View Single Post
  #36   Report Post  
Posted to alt.home.repair
Chris Lewis Chris Lewis is offline
external usenet poster
 
Posts: 856
Default Very Bizarre House Mystery

According to Norminn :
Mark wrote:
OK...
see the white powder on the side of the bookcase.....


that means something....


You've never smashed drywall I assume - it gets _everywhere_ ;-)

i'm not sure what, but probably that the impact was high velocity and
blew the paint plaster etc off the wall and onto the bookcase. If
someone stabed the house I don't think that powder would be there and
there would be more debre on top of the heat register insted of on the
floor.


Wonder what kind of toy could have launced the molding. I remember
bottle bombs, and ........potato guns? Some kind of gun that shot out
potatoes? Those memories are receding )


bungie cords'd do it.

People don't seem to have a good concept of kinetic energy. The
piece of trim probably weighed several pounds, going at any reasonable
speed, being straight at point of impact, would punch through brittle
cedar and OSB/particle board plus drywall held rigidly in place like
a knife through butter.

You could experiment by setting up a chunk of shingle and particle
board held horizontally and rigid, and try dropping a similar piece of trim
straight from 20' or more. Or, graft a piece of trim on the face of a
2 1/2 pound hand sledge and letting fly.

I do high power rocketry. Rockets weighing 20 pounds or more going
to thousands of feet.

You ain't nothing until you see a high power rocket made out of not
much more than cardboard tube[+] coming in ballistically (not under
power, but the nose cone still in place) straight down from even only
a few hundred feet. Depending on soil conditions, you can have
the rocket _completely_ bury itself past the fins. I've seen
small rockets made out of just cardboard (eg: some of the larger
Estes models) weighing less than a pound penetrating 6" or
more in hardpan, which is _much_ tougher than cedar shingle.

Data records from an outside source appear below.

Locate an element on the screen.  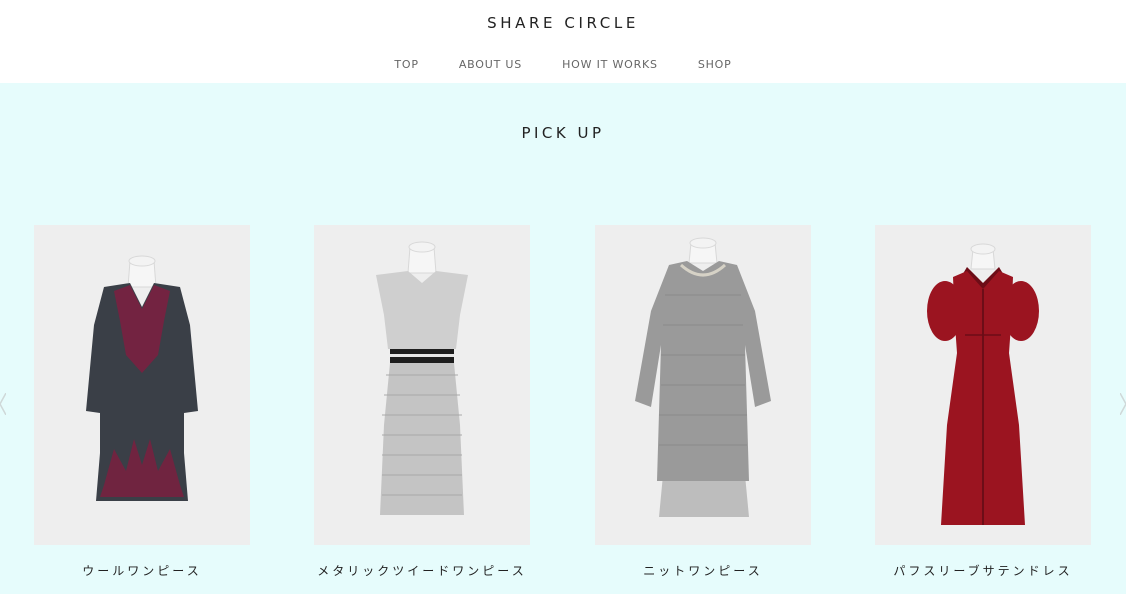
carousel-next-icon is located at coordinates (1123, 404).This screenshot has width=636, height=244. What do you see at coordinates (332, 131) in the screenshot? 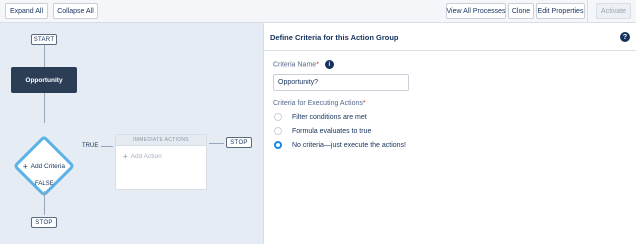
I see `option-label: Formula evaluates to true` at bounding box center [332, 131].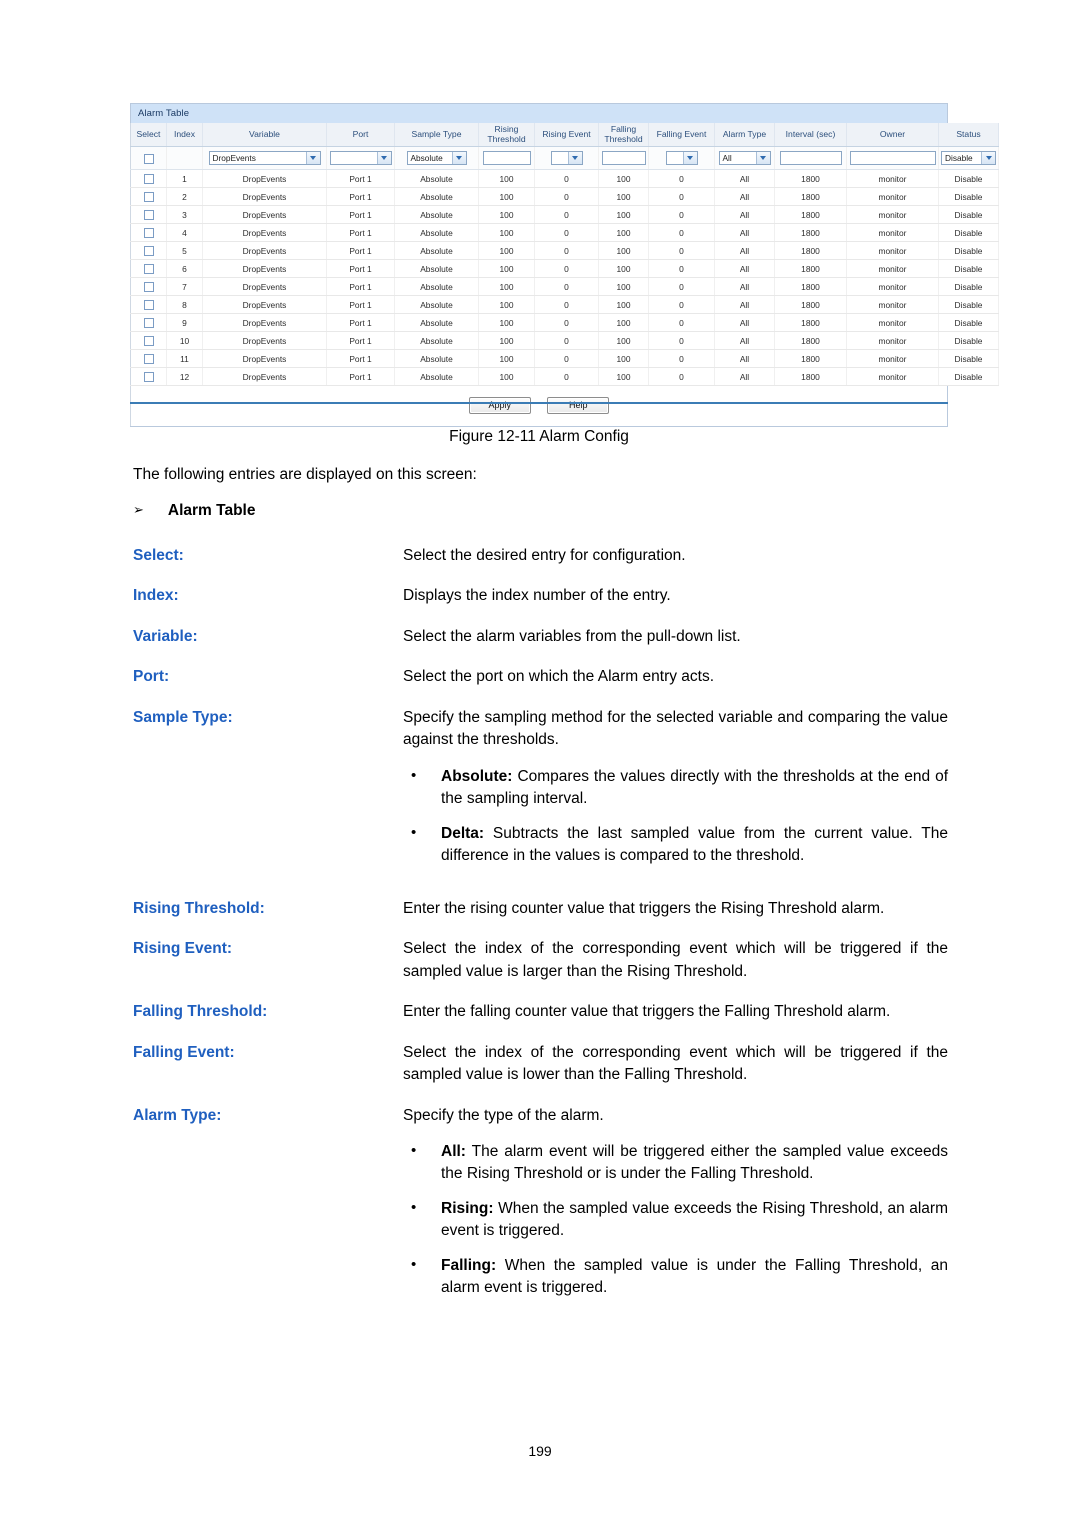  Describe the element at coordinates (436, 158) in the screenshot. I see `sample-type-dropdown: Absolute` at that location.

This type of mishap is called "shovel recovery" - because you
won't get it back without a shovel.

Another "techie term" is "core sample" - the nose cone
completely detached taking the parachute with it, and you
end up with a "core sample" of dirt in the body tube ;-)

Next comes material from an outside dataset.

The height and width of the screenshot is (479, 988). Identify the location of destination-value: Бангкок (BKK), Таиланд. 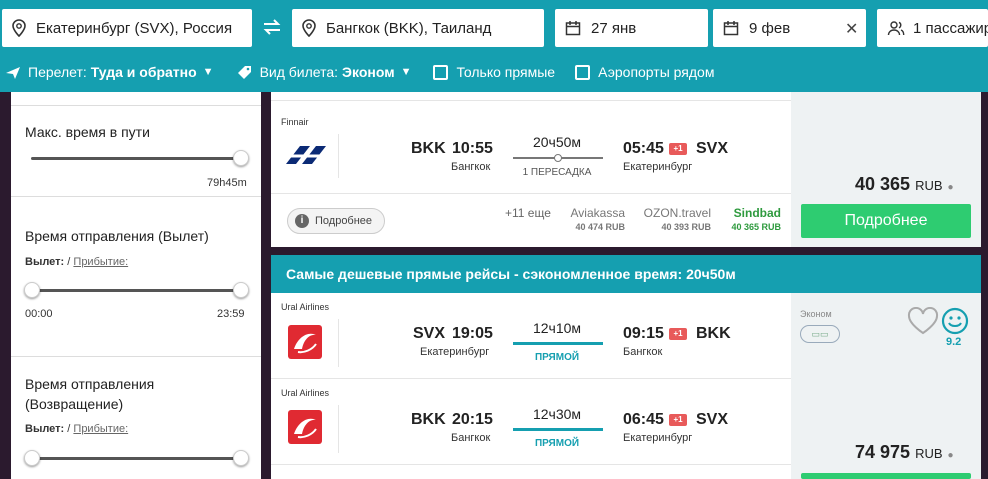
(409, 28).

[Yeah, we're pretty serious about safety flying these things.
Large exclusion zones, and in the case of high power,
FAA/MOT event approval. Last big event I was at (200+ pound
rocket to 44K feet at Mach 2.4 was just one of the more
spectacular flights) we had Ministry of Transport officials
out watching and doing the oohs and ahhs with the rest of us ;-)]

[+] Eg fiberglassed cardboard tube or something fairly similar in
properties to a standard plastic thinwall pipe. Eg: PVC septic
tank pipe or central-vac piping.
--
Chris Lewis,

Age and Treachery will Triumph over Youth and Skill
It's not just anyone who gets a Starship Cruiser class named after them.